Exercise directions: Report every line of the records below that includes the string "computer".

(Pixel coordinate grounding data)
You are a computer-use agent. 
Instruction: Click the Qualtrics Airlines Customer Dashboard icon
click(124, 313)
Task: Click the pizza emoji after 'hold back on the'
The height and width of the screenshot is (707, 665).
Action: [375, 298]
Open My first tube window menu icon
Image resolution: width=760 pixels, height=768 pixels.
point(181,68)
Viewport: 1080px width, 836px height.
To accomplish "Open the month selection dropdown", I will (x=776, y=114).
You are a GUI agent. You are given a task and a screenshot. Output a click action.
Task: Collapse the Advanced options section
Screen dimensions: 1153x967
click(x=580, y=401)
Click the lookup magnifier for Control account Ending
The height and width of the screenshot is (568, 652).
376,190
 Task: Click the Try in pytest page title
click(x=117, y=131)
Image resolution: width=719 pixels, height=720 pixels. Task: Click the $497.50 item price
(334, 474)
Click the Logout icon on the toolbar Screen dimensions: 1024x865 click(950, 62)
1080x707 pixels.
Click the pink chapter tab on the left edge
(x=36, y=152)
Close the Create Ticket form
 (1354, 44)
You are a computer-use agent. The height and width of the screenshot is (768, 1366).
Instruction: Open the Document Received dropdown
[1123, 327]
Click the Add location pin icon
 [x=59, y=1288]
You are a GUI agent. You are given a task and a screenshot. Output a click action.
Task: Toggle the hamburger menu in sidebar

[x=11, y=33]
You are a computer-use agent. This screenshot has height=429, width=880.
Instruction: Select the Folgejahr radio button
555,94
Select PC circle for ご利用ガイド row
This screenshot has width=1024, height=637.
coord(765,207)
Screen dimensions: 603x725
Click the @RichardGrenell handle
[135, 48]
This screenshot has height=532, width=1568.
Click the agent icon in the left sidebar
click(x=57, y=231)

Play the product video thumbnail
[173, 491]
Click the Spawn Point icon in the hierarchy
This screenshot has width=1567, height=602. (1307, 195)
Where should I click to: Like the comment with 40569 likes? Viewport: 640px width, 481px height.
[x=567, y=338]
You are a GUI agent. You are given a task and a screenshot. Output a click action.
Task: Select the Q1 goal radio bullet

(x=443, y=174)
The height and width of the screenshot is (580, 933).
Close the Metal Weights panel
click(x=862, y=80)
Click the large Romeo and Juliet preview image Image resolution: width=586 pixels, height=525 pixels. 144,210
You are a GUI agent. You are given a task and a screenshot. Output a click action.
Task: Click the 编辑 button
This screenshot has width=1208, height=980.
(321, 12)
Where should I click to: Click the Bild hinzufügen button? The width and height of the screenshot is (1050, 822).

Task answer:
You are a computer-use agent. 
You are a computer-use agent. The height and width of the screenshot is (768, 1366).
You are a computer-use agent. This screenshot has height=429, width=880.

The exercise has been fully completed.